Use Feedback to Train Effectively
by Terry Laughlin

Posted on February 11th, 2010

This pool practice from Week 2 of my marathon training program illustrates the value of collecting the data that matters from your swims.

Wed Feb 10 0800 AM at Coronado Pool        3500 LCM

Set #1 7 x 400 on 7:30 – “Tempo Pyramid”

Time, Tempo and Total Strokes

Time Tempo (sec/stroke) Total Strokes
6:35 1.10 335
6:28 1,12 328
6:27 1.14 315
6:24 1.16 307
6:22 1.14 311
6:18 1.12 313
6:14 1.10 316

Notes: This was another example of what is becoming a favorite set – a “Tempo Pyramid” in which I (i) start with a faster tempo; (ii) slow tempo gradually, seeking to reduce SPL; then (iii) speed tempo again, intent upon minimizing SPL increase. As the chart shows, I took off 28 strokes, from #1 to #4 as tempo slowed. From #4 to #7, as tempo increased again, I added back only 9.

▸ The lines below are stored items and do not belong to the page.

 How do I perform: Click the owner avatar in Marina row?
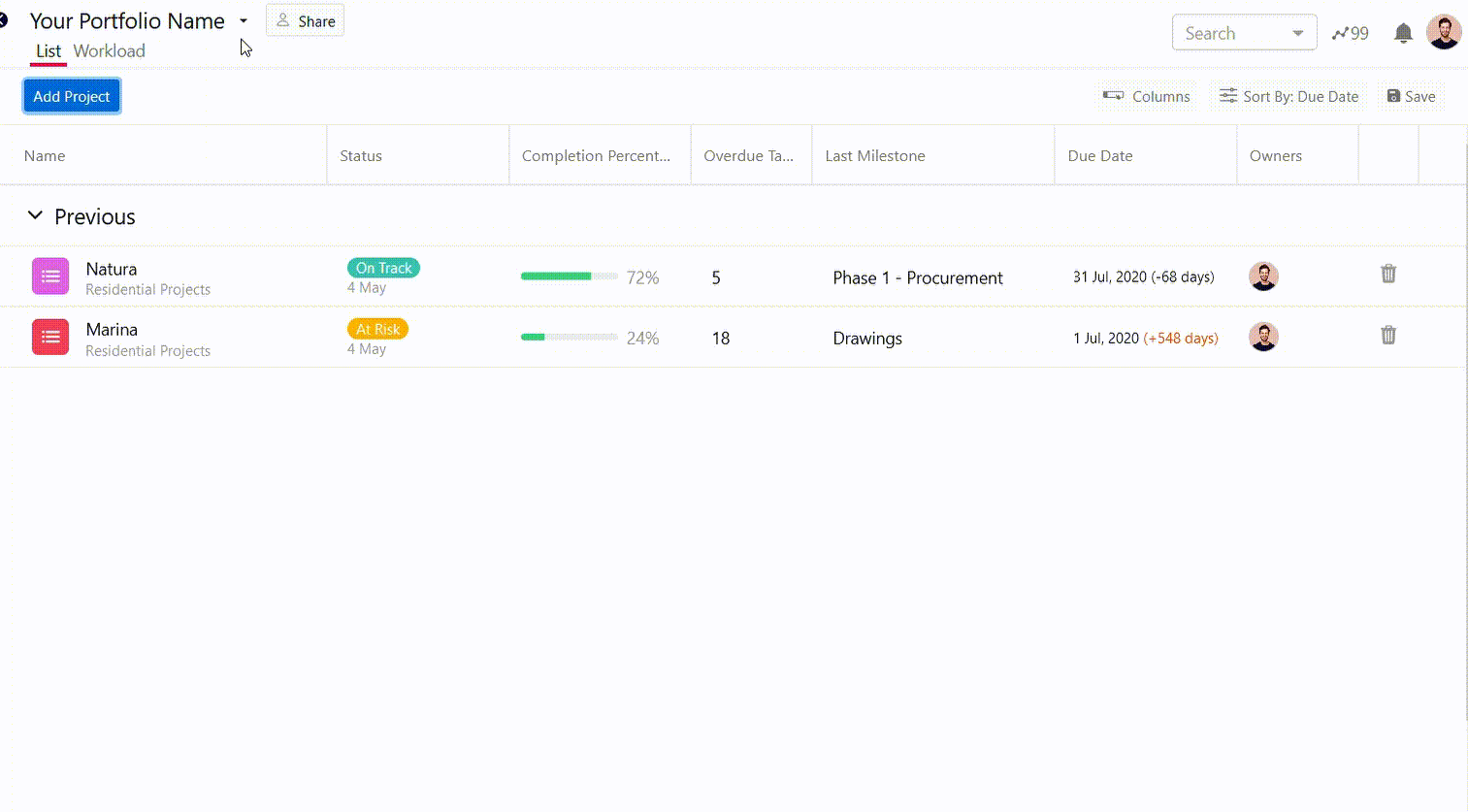point(1263,338)
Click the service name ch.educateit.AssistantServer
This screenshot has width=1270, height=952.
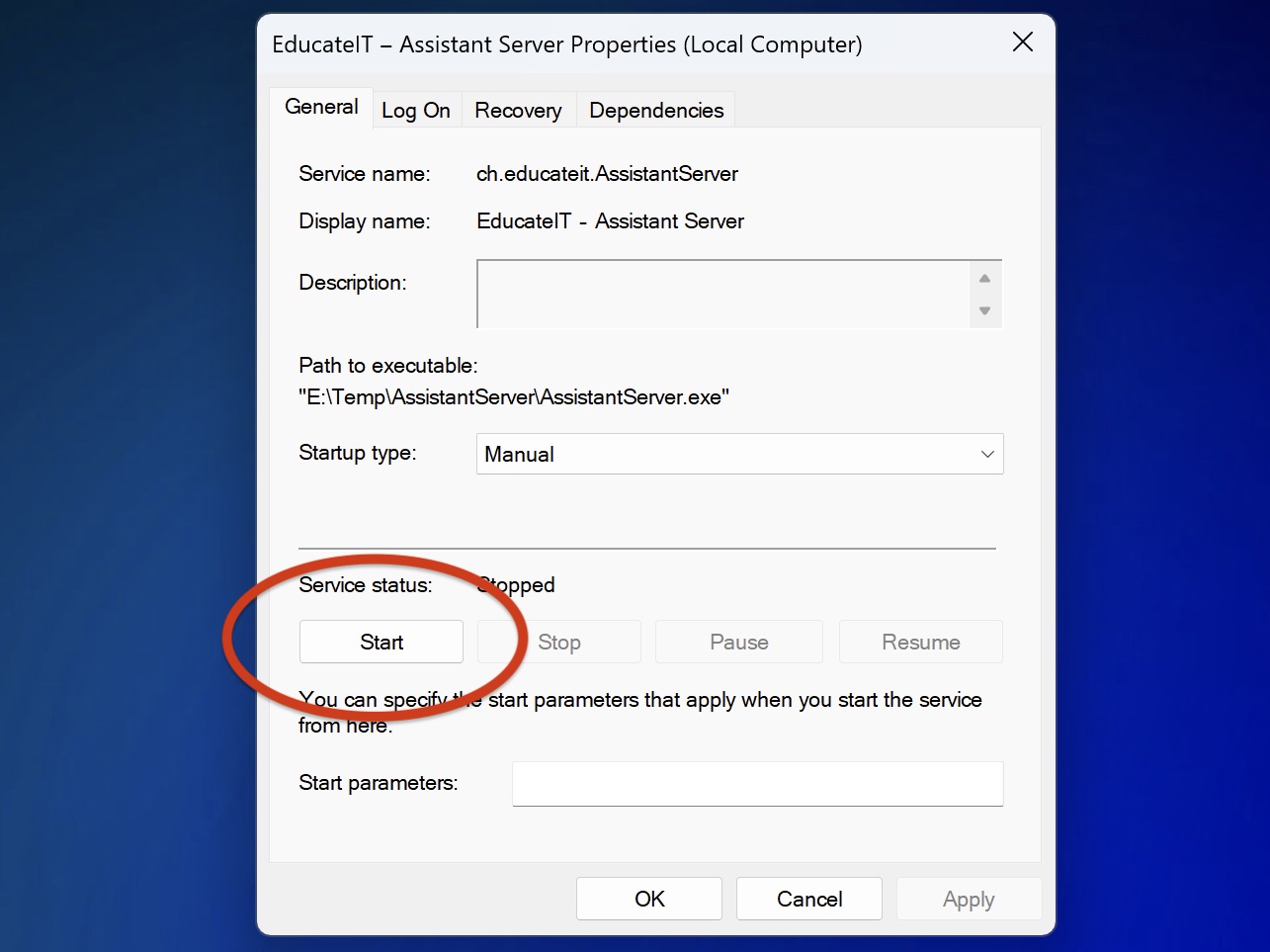tap(607, 174)
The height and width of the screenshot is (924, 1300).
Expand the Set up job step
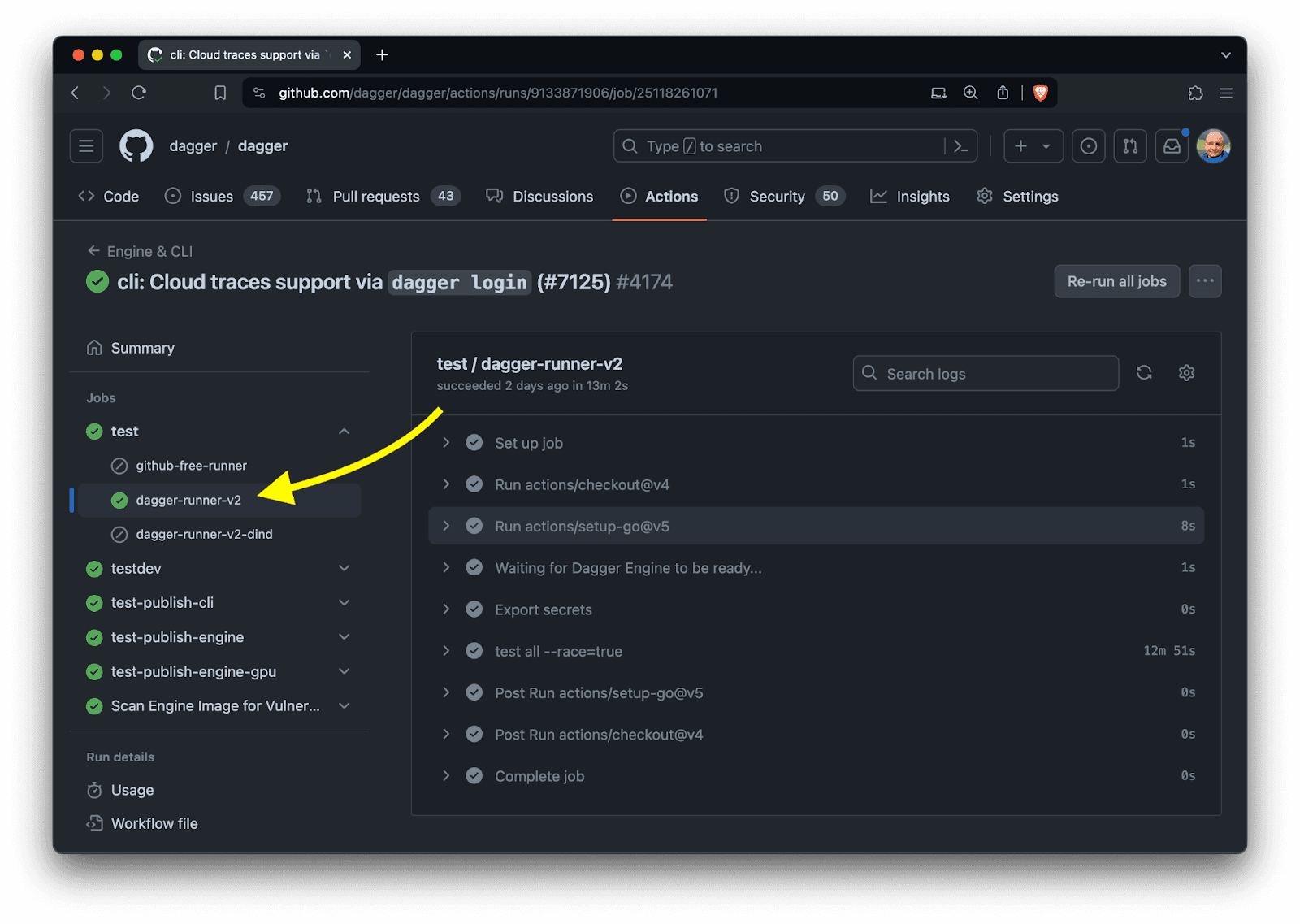click(446, 443)
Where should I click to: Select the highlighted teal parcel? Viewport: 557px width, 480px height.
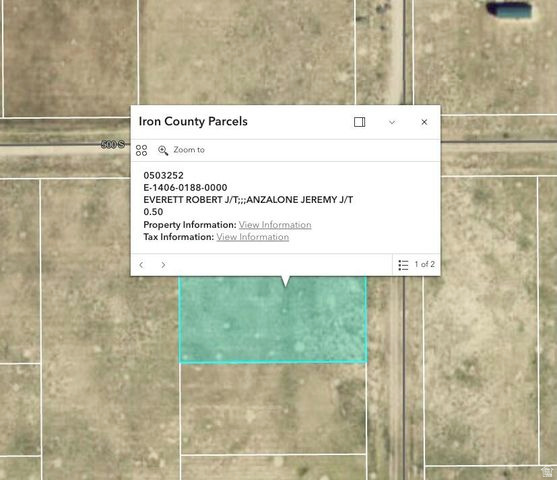tap(273, 320)
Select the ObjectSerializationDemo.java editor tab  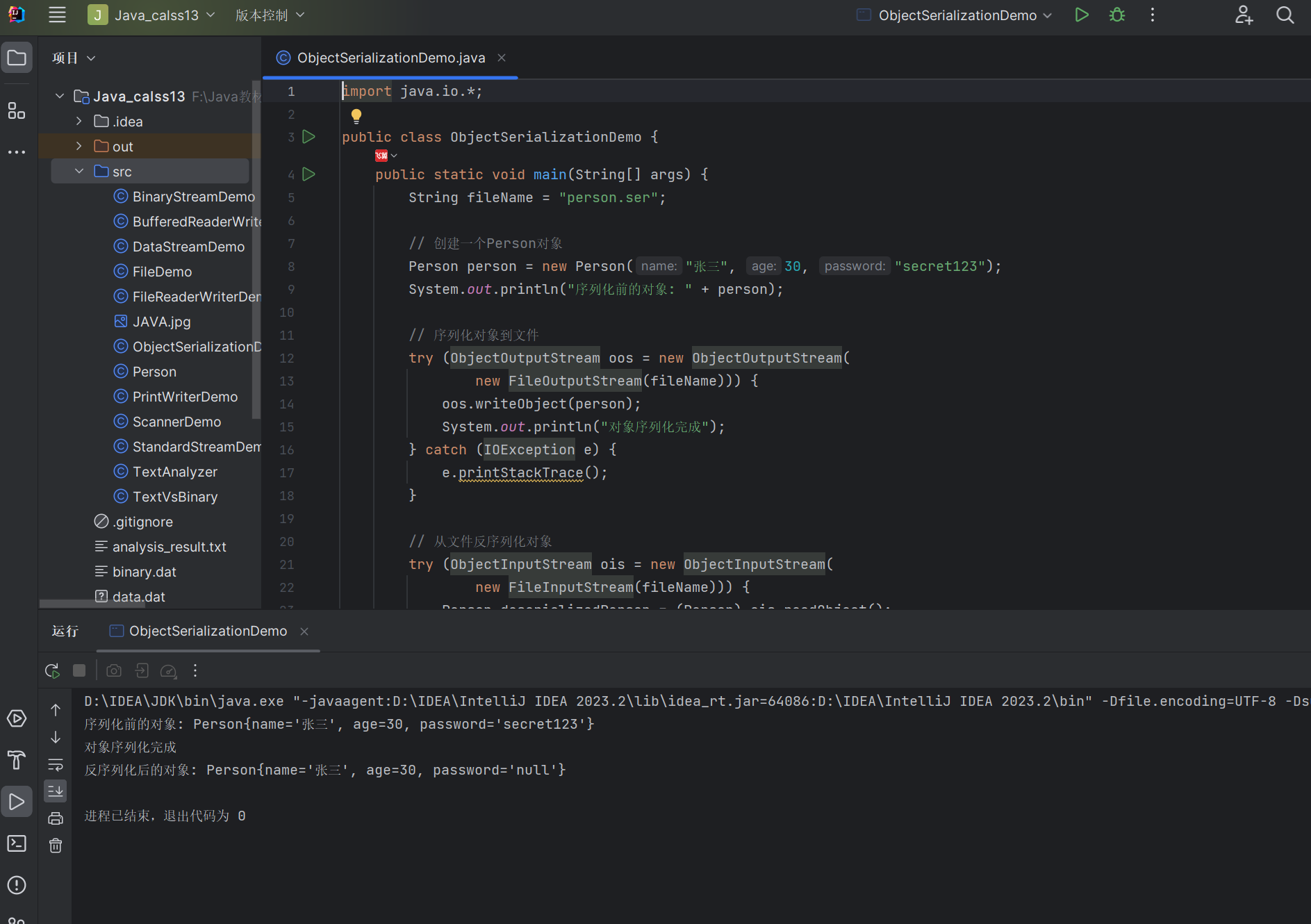[390, 58]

I calculated stroke count for each 400 by dividing time by tempo then subtracting 24 (I allow 3 beeps on the initial pushoff and all turns.)  My last 400 was 21 seconds faster than the first – though both were at the same tempo — because I took 19 fewer 1.1-second strokes.  (This improvement – multiplied by the approx 95 x 400 in an English Channel swim – converts into reaching France 32 minutes faster, in about 1800 fewer strokes.)

Most people know only one way to swim faster – stroke faster and work harder. By using the Tempo Trainer (combined with hundreds of hours of technique practice) I’ve learned to swim faster by traveling farther. The Tempo Pyramid has proven to be one of the most reliable ways to imprint that on my brain.

Experience has shown me that slowing my tempo (by precise amounts as the TT allows) dependably leads to a longer stroke. Not by accident but because I use the extra time to improve my streamline and stroke. A good outcome is when I stroke slower and swim the same time. A better outcome is when I stroke slower and swim faster, as I did here.

When I begin increasing tempo again, on the 2nd half of the set, I concentrate on making it feel slow. Indeed the last 400 felt more leisurely than the first. I felt as if I had more time between beeps to extend my bodyline, trap water behind my hand, etc. Taking 19 fewer strokes shows that perception indeed had become reality.

This is also an illustration of how rapidly the brain and nervous system adapt when you give them the right kind of stimulus. Adaptation here was stimulated by (i) the intense focus I gave to each stroke; and (ii) the auditory stimulus from the Tempo Trainer beep. The nervous system adapts far faster than the aerobic system – and when it does adapt you sense it immediately. That’s motivating.

Set #2 8 x 50 @ 1.10 and 36 SPL, resting 10 beeps (11 sec.) at each wall.

Notes: I finished practice with a brisk set of 50s. I do these in hopes of improving Set #1 when I repeat it in the future. Finishing 50m in 36 SPL at a tempo of 1.1 (allowing 3 beeps for pushoff) gives a time of 42.9 sec, or a pace of 5:43 for 400. This set starts developing a neural program for traveling farther and faster in 1.1 sec than I did on the 400 (39 strokes per 50 and a pace of about 47 sec.). The more 50 repeats I swim with fewer strokes and seconds, the more robust that brain circuit becomes. Eventually, I hope, it will be strong enough to sustain that pace for a nonstop 400, during a set such as today’s.

Endnote: A comment described me as having a preference for scientific training. It’s more accurate to say I prefer empirical training. I train in ways that provide measurable feedback that allows me to link efforts to outcomes. I.E. That a particular combination of SPL and tempo allows me to hold a stronger pace at a more sustainable effort level. That tells me where to focus my training efforts. At age 59, training for 3 marathons, I don’t want to waste energy and time on ineffective – or unexamined – training.

Evening Swim – 2 Miles in the 57F Pacific along Coronado’s Silver Strand. I swam right along the breaker line for a bit more fun and challenge.